La représentation du diable pose cependant un problème qu’explique l’historienne de l’art Sandrine Molinié : évoqué dans les Évangiles, « il ne possède ni corps ni visage, mais seulement une voix […] Aucun auteur ne détaille son aspect physique, le seul renseignement avéré est son passé d’ange de lumière ».
Il faut donc inventer. Montrée plus haut, la scène de la mosaïque de Ravenne est un des premiers essais. Le portrait évolue aux XIe et XIIe siècles grâce à des moines visités par le Malin. Une nuit, le bénédictin Raoul Glaber voit s’approcher de son lit « une espèce de petit bonhomme horrible à voir ». L’intrus possède une barbe de bouc, une bosse sur le dos et surtout — tremblez chers lecteurs et lectrices — des « fesses frémissantes » !
L’art roman, puis gothique précise l’image. Elle emprunte autant à la mythologie gréco-romaine qu’à la culture populaire. Dans ce mélange, on reconnait les satyres, créatures antiques mi-homme mi chèvres. On devine aussi un peu des goubelins et autres lutins. Le résultat doit obéir à deux principes :
- Inspirer l’effroi aux spectateurs. La laideur du diable s’intègre dans le « christianisme de la peur », développé par l’historien Jean Delumeau. L’image repoussante du diable et la perspective des tourments infernaux doivent inciter les chrétiens à se corriger et à obéir à l’Église.
- Rendre visible aux spectateurs le caractère vicieux du personnage. « Le corps reflète l’âme », croit-on au Moyen Âge. Satan doit donc être doté d’un corps difforme et anormal.
Intégrant ces principes, les artistes se mettent au travail.
Reconnaître un diable
D’abord, peintres et sculpteurs puisent dans le monde animal pour traduire la monstruosité du diable. D’aspect globalement humain (anthropomorphe), il est revêtu d’attributs bestiaux. Les cornes sont fréquemment sa marque distinctive. Les doigts se transforment en griffes. Des crocs de carnivores lui poussent, sinon des poils. À partir du XIIIe siècle, les ailes de chauve-souris se substituent aux innocentes ailes d’ange. Le résultat est beaucoup plus terrifiant que le Satan de Ravenne.

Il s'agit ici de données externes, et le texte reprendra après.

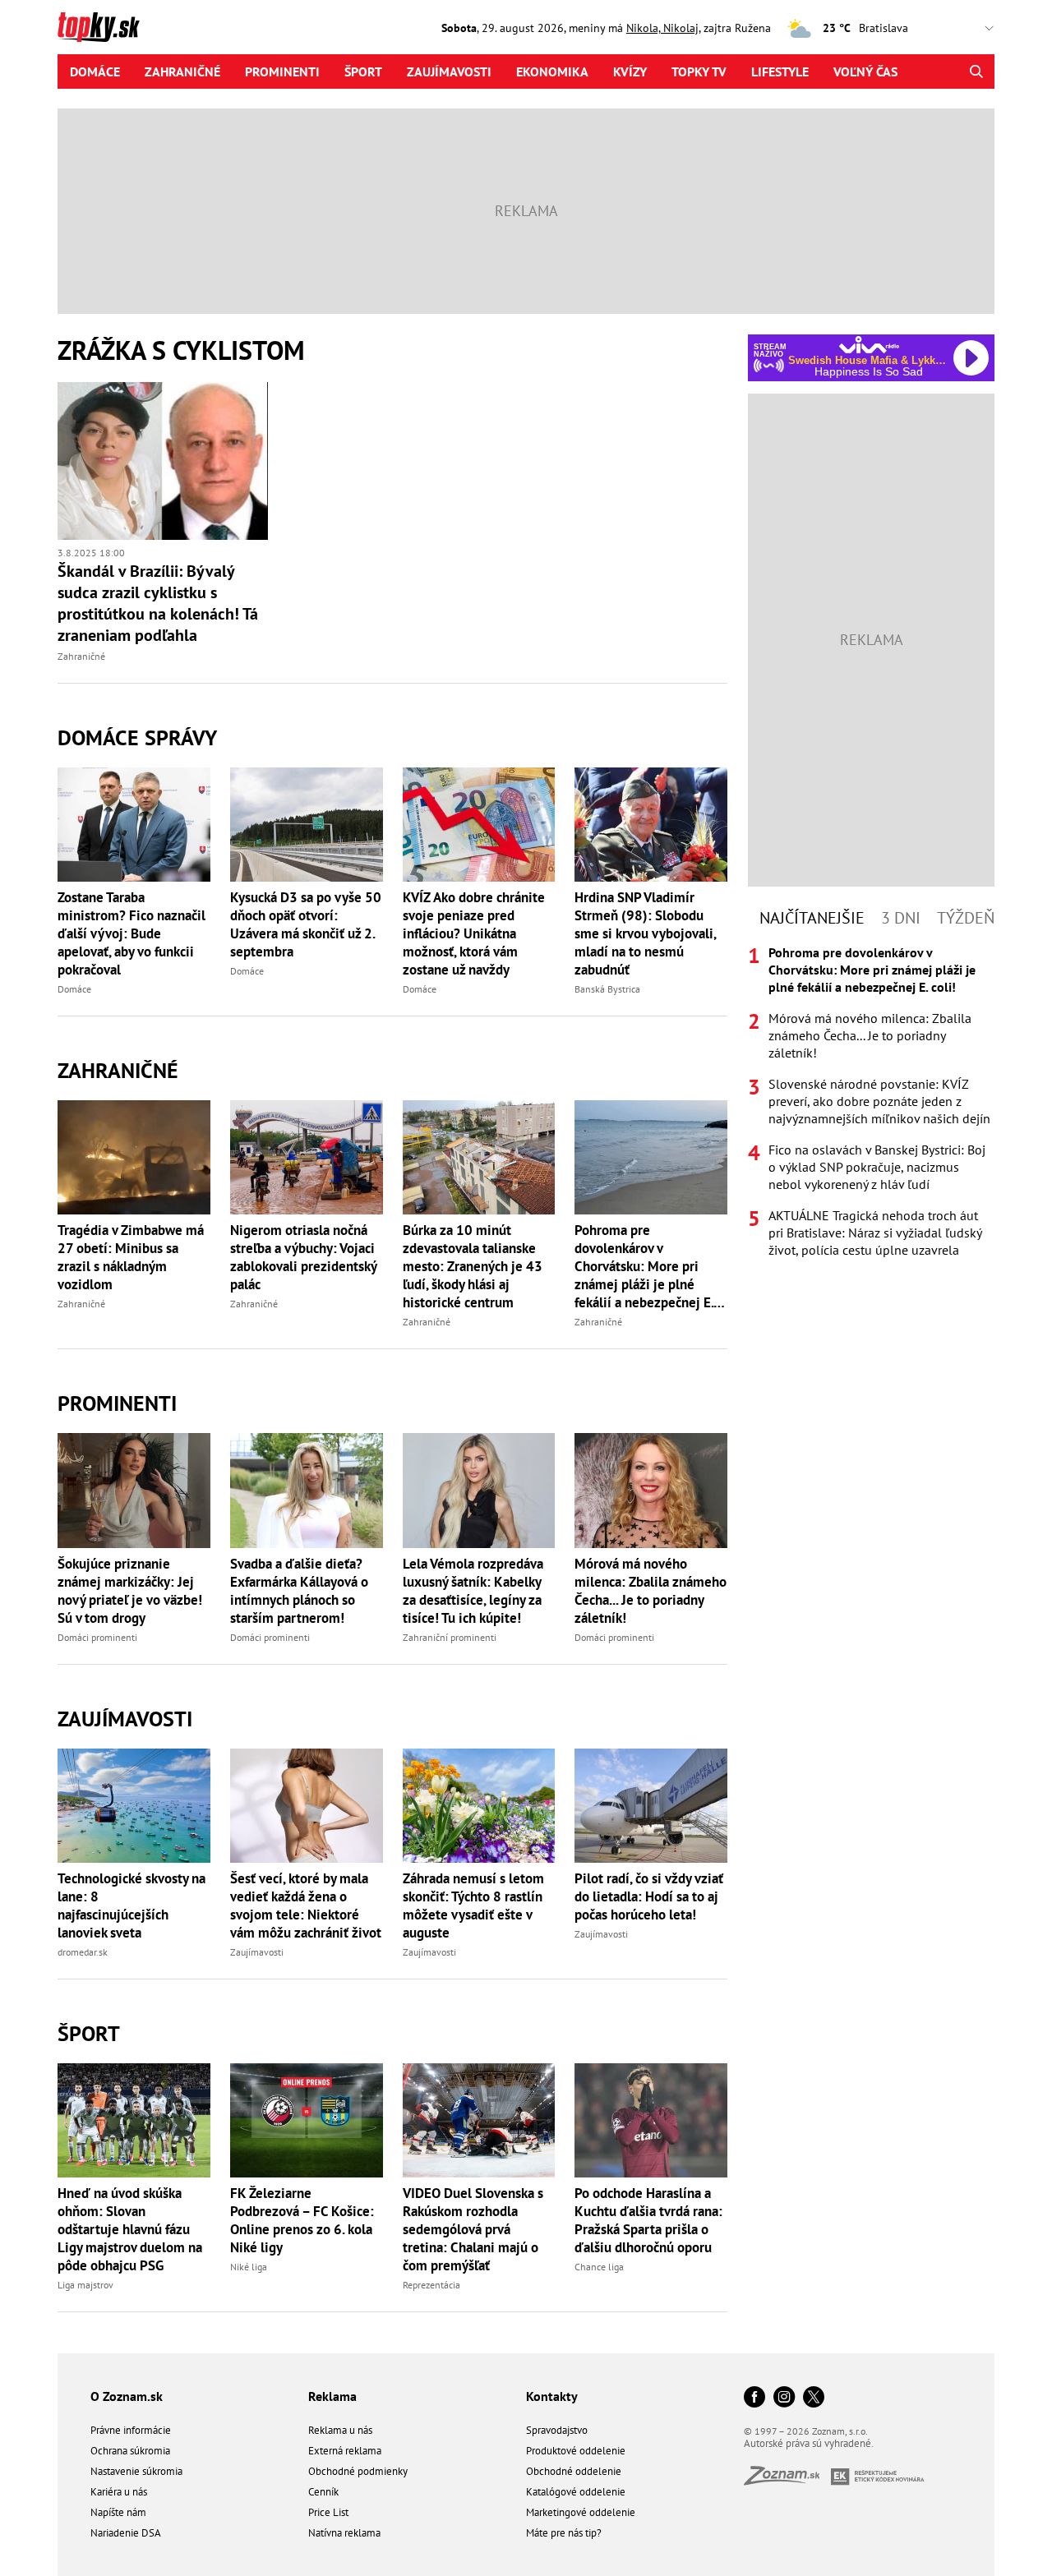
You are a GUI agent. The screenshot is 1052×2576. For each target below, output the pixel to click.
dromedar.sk (83, 1952)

Les artistes doivent aussi rendre l’aspect vicieux du Malin. Dans ce but, il le différencie nettement de l’aspect des saints personnages. Ces derniers se tiennent droits et apparaissent sereins. À l’inverse, le diable et les démons se complaisent dans le désordre. Leurs chevaux sont souvent hirsutes ; doués d’une vitalité inépuisable, ils s’agitent en permanence ; ils gesticulent. Leur occupation favorite : maltraiter les damnés en les piquant, en les traînant, en les tirant… Ils marchent nus, ils rient, ils grimacent : toute le comportement indigne d’un homme sage et vertueux.
Les ruses du diable
Fourbe, le diable quitte parfois son apparence monstrueuse pour tromper ses interlocuteurs. Il aime se glisser dans le corps d’une femme. Ainsi, il peut tenter de séduire les moines, contraints à la chasteté.
La métamorphose peut être animale. Au Moyen Âge, l’essentiel de la faune est considéré comme diabolique. Surtout le bouc, le singe, le crapaud, le serpent et… le porc. Les auteurs médiévaux n’auraient jamais donné le rôle du gentil aux trois petits cochons du célèbre conte.
On peut donc croiser le diable partout. De sorte que le chrétien est appelé à une vigilance permanente.
Aujourd’hui, le diable semble s’être retiré du monde. On ne le sculpte ou on ne le peint plus dans les églises. Cependant il continue à inquiéter certains fidèles. Pour preuve, en 2017, le diocèse de Rome peut encore s’appuyer sur 8 exorcistes. Ces prêtres consacrent leur journée à accueillir des possédés et à en chasser le démon. Aux dernières nouvelles, ils ne chôment pas.